Thierry Wasser hume le bois de rose récupéré après huit heures de pirogue en Amazonie.

Thierry Wasser hume le bois de rose récupéré après huit heures de pirogue en Amazonie. 

Manuel Braun

Avant de débarquer à Paris, en 1987, le jeune Wasser passe quelques années à New York, mais il n’est pas du genre à se laisser griser par le chant des sirènes de la mégalopole. La seule mélodie douce à ses oreilles, c’est le classique. Sa passion pour ce genre musical est précoce: «A 9 ans, je suis tombé sur un disque de Tchaïkovski, à la maison, et j’ai eu un choc. Après, chaque fois que j’avais 10 balles, j’allais chez le disquaire de Montreux, qui m’avait à la bonne, et j’ai découvert Stravinsky, Prokofiev, Chostakovitch, Scriabine, Rachmaninov, puis Beethoven, Schubert, Schumann.  Quand j’ai eu l’âge d’avoir le permis, plutôt que de le passer, je me suis acheté un smoking pour devenir placeur à tous les concerts du Septembre musical de Montreux. Après avoir pris les tickets, je m’asseyais là où c’était libre et j’ai pu voir les gens les plus incroyables: le Boston Symphony avec Seiji Ozawa, le London Symphony avec Carlo Maria Giulini, sans oublier Karajan.»

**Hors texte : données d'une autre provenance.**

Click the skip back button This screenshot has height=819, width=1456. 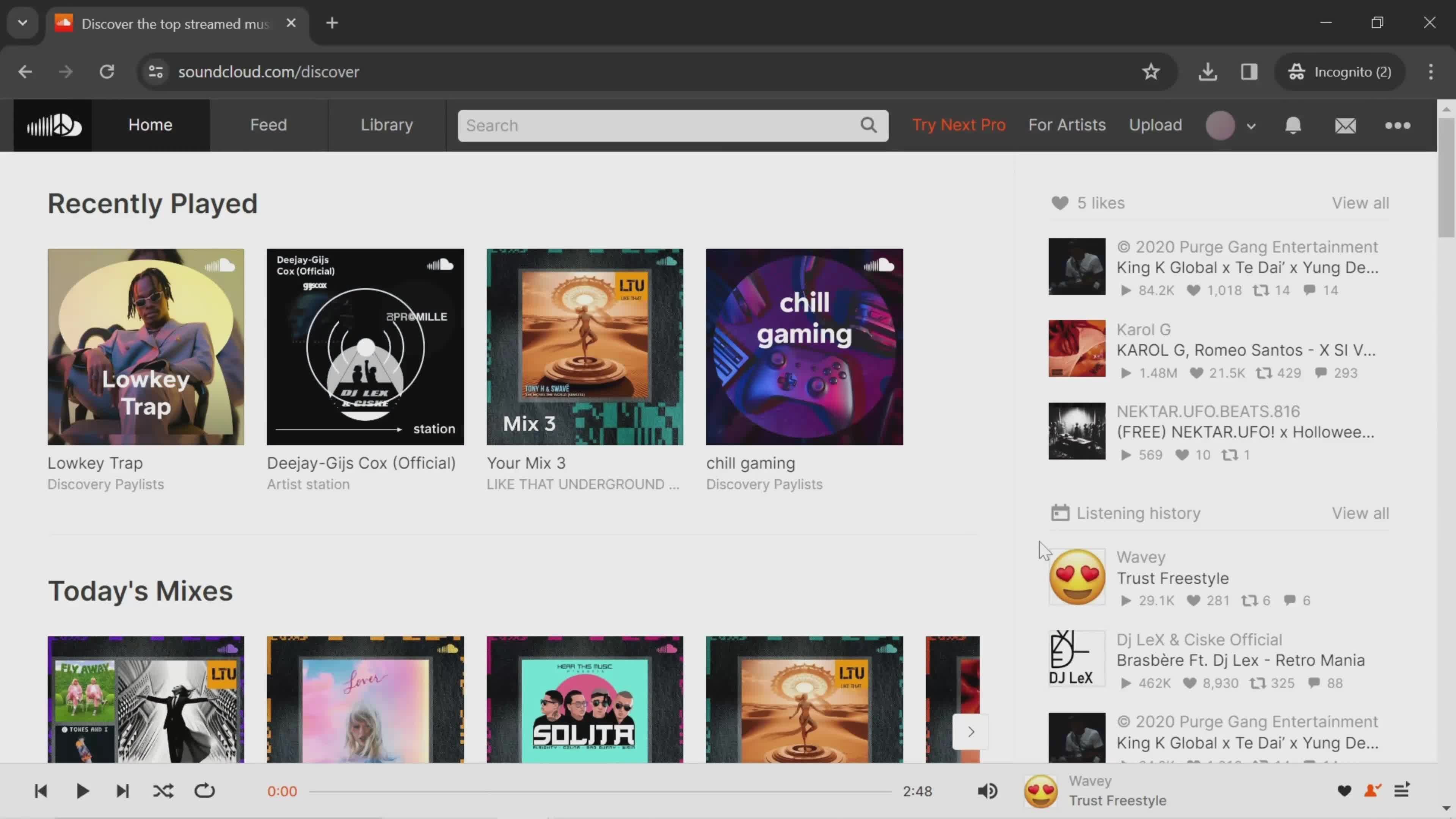coord(40,791)

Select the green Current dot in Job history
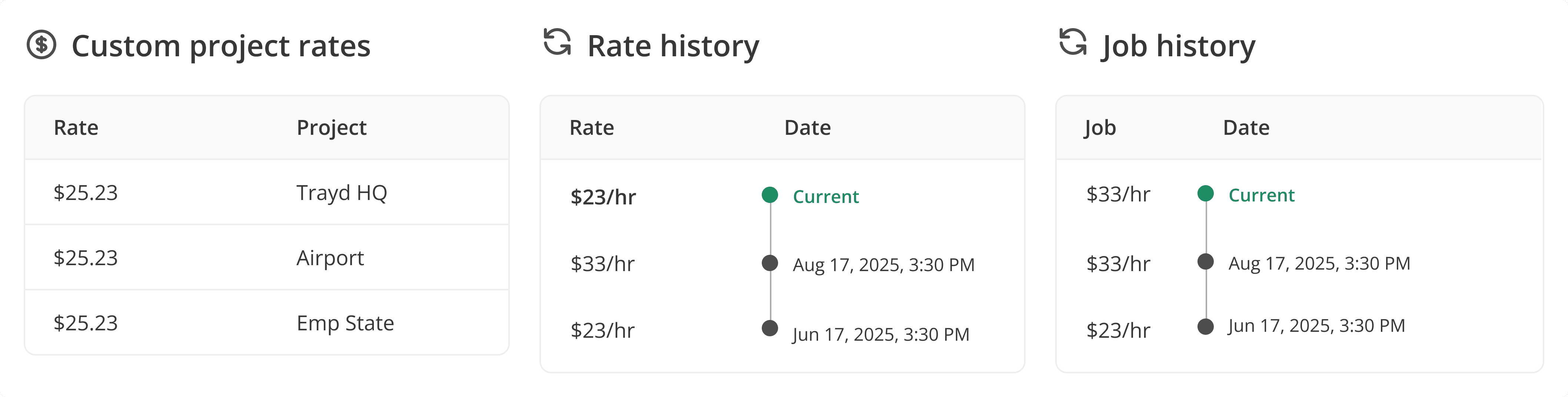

Depuis, il écoute une heure de musique par jour en s’isolant. «C’est une forme de méditation, les sons vous transportent dans leur propre univers», confie celui qui aime vivre dans le moment présent. D’ailleurs, il a découvert hier «une ventrèche de cochon à se rouler par terre, dans un restaurant», aime promener son chien, dont les pattes sentent le pop-corn, pour «observer attentivement les alentours». On a vraiment du mal à quitter un individu d’une si belle intensité, emporté par un essaim de chaleureuses assistantes qui vient lui rappeler qu’il est l’heure d’aller voguer vers de nouvelles aventures.